Tuesday, 07 July 2009




  • "We can’t do battle with evil without letting God destroy the evil in us as well. The world is far too intertwined.
    " Paul Miller

    --

    i was re-listening to tim keller's sermon titled "how to pray" this weekend.

    i'm fascinated by prayer b/c everyone, no matter what his/her religious beliefs, does it at some point.  particularly in times of panic.  is it just an utterance into the void, hoping that desperate words will catch some stronger power's ear?  do animals pray?

    tk described it as communing with the infinite God.  we pray not to get things, but to interact, to build intimacy with something so transformative and spiritually beyond us we've only felt intimations of it.

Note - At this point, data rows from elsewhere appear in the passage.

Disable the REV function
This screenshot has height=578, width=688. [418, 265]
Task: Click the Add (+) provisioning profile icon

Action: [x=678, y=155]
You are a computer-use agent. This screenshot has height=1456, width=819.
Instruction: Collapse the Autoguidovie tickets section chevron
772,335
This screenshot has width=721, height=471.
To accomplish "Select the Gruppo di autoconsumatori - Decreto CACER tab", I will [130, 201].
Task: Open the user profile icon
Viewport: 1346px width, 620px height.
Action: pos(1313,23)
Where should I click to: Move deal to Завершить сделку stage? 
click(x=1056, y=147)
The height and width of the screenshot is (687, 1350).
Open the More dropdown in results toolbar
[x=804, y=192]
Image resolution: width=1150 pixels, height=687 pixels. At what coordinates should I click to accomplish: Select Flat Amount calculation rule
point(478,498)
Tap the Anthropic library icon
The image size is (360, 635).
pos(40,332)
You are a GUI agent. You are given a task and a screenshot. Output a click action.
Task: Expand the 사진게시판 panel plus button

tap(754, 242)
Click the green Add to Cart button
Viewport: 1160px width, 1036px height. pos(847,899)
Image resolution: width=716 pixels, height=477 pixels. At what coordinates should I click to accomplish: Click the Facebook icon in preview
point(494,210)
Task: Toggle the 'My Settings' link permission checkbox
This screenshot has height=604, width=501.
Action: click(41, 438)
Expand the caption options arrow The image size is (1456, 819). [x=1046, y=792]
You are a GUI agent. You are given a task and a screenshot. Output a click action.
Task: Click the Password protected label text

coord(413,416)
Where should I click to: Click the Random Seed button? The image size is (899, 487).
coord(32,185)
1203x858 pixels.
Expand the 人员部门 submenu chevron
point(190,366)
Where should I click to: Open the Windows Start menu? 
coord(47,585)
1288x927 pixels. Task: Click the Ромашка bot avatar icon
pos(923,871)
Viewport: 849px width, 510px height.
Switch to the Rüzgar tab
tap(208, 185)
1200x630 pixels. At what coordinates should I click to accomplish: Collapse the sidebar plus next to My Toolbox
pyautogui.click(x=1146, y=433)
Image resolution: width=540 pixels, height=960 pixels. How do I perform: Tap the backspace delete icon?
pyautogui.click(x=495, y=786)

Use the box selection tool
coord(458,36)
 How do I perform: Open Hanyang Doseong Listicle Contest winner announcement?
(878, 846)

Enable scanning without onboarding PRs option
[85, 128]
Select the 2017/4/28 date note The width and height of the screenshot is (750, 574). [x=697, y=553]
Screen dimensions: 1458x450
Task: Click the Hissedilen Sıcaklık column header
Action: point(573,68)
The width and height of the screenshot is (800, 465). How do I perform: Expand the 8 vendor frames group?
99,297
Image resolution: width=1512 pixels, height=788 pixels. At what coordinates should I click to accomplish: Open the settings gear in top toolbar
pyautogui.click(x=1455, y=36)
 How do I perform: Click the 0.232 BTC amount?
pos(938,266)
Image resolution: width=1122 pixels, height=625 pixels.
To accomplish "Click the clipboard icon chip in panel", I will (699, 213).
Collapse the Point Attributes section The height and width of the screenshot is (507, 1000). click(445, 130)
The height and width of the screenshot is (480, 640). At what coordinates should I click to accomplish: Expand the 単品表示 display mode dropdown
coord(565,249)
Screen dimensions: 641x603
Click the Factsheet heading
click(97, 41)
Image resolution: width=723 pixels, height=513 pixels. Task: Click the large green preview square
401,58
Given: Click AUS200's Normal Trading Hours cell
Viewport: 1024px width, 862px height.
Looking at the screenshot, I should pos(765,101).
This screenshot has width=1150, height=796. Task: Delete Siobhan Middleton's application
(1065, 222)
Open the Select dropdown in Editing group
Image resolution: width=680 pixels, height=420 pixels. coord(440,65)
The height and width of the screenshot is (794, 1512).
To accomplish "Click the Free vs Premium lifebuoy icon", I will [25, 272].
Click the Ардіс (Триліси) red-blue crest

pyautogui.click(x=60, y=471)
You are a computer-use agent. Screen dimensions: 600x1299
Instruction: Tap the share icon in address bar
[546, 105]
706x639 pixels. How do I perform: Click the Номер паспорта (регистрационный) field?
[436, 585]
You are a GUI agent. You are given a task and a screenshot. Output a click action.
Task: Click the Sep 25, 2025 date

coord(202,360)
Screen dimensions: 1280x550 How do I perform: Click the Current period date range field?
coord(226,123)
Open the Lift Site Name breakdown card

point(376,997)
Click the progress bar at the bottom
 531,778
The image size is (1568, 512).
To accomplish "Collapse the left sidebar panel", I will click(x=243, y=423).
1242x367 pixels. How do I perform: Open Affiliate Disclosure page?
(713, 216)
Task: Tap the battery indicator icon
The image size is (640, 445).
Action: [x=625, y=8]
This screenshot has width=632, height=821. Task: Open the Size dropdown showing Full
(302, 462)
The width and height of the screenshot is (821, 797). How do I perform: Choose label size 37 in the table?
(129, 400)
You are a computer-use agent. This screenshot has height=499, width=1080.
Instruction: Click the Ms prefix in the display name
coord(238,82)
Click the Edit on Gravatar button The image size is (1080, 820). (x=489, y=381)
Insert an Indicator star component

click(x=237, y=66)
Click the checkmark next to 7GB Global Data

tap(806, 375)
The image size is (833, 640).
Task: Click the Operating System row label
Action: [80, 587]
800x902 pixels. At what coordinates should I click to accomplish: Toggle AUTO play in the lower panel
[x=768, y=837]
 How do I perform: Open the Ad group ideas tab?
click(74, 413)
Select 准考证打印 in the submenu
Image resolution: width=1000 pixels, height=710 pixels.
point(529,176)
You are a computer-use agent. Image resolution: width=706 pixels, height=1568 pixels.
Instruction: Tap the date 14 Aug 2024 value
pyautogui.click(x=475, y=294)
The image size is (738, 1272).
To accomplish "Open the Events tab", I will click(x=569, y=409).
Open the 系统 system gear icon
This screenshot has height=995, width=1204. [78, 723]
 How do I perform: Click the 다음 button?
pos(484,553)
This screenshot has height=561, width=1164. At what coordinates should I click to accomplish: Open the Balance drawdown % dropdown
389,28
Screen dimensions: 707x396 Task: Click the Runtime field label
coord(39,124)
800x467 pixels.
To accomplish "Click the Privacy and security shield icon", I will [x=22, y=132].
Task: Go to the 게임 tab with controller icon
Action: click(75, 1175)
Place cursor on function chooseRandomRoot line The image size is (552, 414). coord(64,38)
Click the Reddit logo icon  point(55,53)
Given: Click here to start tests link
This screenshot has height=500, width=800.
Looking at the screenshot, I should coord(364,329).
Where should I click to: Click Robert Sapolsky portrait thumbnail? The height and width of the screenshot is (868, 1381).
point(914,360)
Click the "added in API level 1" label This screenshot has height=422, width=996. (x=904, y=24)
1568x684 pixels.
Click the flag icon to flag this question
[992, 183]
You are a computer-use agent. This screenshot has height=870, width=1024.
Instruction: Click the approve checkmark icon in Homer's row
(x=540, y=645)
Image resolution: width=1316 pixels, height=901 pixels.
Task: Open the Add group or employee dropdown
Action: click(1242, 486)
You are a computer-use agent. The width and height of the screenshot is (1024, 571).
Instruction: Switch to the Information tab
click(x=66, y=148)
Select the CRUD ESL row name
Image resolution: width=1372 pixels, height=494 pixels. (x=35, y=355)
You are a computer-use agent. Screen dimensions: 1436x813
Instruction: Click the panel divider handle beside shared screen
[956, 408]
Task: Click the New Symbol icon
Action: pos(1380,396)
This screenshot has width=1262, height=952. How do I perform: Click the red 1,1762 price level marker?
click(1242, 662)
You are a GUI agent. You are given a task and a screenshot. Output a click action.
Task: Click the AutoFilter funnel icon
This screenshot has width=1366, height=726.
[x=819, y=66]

    probably a hard thing to swallow if one is not spiritual to begin with.  but i'm beginning to believe that everyone is spiritual in the sense that everyone
    yearns to escape the pedestrian and predictable.  we laud those who take risks and live radically.  we want to be caught up in a force that takes us out of the lather, rinse and repeat of daily life.  spoken or not, we want a spiritual, transformative encounter.

    it's just when the spiritual is defined as a specific God who orchestrated specific events in history and in our own lives that we suddenly balk.  much easier to believe the God of our imaginations.  but i have yet to meet anyone who has had a truly "spiritual" encounter with the God of their own understanding.  when i pray w/o first settling in my mind who exactly it is i'm praying to, i feel like i'm just tossing coins into the air, hoping that some invisible hand in the sky will reach out and grab it.  not very promising or confidence-building.

    so true prayer, prayer that builds intimacy and that permanently changes our lives, is only possible when it is directed towards a real and specific God.  to be resolved:  how do we know the real and specific God?